This update assesses the risks associated with the Zika virus epidemic currently affecting countries in the Americas. It assesses the association between Zika virus infection and congenital central nervous system malformations, including microcephaly, as well as the association between Zika virus infection and Guillain–Barré syndrome.
Main conclusions and options for response
Considering the continued spread of Zika virus in the Americas and Caribbean, the strong evidence of an association between Zika virus infection during pregnancy and congenital central nervous system malformations, the association between Zika virus infection and Guillain–Barré syndrome, and the risk of establishment of local vector-borne transmission in Europe during the 2016 summer season, EU/EEA Member States are recommended to consider a range of mitigation measures.
The following uncertainties have been taken into consideration in developing the proposed options for response:
At present, there is a lack of evidence at which stage of the pregnancy the foetus is most vulnerable to Zika virus infection. Therefore the entire duration of pregnancy should be considered at risk.

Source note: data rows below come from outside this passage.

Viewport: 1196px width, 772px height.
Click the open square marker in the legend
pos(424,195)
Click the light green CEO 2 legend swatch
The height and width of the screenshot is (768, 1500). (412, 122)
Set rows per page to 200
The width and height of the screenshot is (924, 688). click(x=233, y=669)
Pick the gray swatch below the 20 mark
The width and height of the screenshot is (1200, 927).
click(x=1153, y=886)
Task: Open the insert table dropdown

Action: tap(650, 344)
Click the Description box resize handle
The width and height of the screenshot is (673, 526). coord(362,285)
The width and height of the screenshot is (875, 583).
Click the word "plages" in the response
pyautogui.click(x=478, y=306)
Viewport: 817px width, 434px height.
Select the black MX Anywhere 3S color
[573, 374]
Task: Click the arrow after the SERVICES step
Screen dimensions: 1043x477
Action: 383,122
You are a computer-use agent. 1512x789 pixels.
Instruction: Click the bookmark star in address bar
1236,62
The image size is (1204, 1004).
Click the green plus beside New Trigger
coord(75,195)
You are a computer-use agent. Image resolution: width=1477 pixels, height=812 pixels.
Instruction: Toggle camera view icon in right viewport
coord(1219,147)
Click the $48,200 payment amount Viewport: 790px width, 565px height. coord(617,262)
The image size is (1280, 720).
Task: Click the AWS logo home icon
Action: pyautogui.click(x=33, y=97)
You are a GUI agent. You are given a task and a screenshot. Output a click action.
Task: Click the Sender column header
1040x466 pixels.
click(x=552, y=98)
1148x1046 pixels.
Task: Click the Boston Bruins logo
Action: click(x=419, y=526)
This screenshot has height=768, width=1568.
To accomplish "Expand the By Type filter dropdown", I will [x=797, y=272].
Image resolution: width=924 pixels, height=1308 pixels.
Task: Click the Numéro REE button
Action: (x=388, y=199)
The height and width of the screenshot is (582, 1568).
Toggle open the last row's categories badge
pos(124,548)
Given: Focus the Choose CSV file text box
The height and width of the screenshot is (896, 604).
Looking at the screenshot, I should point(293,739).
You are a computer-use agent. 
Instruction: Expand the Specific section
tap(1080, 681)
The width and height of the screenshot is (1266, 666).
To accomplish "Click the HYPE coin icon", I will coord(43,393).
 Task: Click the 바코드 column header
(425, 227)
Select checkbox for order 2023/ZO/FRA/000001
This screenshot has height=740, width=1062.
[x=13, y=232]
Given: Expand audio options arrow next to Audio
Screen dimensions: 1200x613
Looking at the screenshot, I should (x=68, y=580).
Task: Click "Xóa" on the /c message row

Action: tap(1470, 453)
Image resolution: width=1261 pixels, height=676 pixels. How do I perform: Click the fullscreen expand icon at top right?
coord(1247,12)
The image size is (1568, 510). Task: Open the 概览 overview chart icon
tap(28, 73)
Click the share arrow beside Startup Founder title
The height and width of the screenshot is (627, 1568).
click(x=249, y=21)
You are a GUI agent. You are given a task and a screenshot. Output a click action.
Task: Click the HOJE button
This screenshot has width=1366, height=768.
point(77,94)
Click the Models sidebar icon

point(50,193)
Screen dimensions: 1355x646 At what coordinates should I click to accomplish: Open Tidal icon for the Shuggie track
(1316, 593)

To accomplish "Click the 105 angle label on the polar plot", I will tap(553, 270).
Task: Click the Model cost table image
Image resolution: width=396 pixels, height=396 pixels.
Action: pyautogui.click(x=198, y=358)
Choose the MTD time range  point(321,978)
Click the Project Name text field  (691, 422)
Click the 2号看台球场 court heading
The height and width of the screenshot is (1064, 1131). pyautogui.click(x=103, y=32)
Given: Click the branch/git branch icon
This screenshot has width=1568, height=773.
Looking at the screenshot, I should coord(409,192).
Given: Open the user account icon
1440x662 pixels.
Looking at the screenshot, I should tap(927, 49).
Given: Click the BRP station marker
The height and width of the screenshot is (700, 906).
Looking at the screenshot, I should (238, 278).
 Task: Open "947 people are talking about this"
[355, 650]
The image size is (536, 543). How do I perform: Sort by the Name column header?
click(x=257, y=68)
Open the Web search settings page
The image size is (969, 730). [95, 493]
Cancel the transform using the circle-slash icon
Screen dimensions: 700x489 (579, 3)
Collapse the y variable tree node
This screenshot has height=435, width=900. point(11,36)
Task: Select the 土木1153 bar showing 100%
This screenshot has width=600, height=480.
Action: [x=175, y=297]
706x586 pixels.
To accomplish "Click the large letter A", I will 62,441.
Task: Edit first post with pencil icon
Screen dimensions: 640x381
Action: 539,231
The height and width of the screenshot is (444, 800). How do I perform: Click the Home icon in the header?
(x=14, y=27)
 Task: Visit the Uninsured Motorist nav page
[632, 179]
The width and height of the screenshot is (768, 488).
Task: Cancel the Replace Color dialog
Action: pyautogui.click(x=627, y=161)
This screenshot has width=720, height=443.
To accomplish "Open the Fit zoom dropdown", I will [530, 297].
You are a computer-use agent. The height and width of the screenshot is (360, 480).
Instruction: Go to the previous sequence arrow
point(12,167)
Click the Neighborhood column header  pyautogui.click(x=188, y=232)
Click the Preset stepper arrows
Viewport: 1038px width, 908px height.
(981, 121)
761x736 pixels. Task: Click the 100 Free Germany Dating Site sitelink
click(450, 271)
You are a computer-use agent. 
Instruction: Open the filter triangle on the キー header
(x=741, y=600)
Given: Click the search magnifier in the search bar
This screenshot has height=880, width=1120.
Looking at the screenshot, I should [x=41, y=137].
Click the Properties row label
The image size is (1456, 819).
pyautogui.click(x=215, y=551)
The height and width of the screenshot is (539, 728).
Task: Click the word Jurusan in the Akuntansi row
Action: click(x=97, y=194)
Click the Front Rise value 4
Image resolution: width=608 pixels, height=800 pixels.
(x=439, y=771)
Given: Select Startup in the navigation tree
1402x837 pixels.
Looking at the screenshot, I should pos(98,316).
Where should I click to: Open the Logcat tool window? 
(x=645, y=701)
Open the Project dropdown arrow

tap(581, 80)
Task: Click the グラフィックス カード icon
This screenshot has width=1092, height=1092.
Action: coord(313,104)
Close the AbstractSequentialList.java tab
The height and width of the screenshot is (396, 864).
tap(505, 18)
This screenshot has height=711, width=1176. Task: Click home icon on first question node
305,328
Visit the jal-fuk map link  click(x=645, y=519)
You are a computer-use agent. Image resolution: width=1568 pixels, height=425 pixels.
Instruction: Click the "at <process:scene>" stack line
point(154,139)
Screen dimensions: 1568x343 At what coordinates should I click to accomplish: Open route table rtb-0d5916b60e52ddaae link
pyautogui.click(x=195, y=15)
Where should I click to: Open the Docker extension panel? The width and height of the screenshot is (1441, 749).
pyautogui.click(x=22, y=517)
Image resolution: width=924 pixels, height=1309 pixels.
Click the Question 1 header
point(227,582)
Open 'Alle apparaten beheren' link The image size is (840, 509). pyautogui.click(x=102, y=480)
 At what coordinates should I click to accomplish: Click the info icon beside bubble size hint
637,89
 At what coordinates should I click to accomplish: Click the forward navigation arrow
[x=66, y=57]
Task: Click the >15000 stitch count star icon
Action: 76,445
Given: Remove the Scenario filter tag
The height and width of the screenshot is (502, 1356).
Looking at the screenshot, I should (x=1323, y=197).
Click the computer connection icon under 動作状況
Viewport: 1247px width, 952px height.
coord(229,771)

The presence of infectious Zika virus in semen has been detected up to three weeks after onset of disease; the longest interval reported between the onset of symptoms in a male and the subsequent onset of the disease thought to be due to sexual transmission in a female partner is 19 days.
The role of asymptomatic males in the sexual transmission to women is unknown.
The roles of different mosquito species as potential vectors of Zika virus should be clarified. If current assumptions prove inaccurate or incorrect, vector control strategies have to be adapted and revised.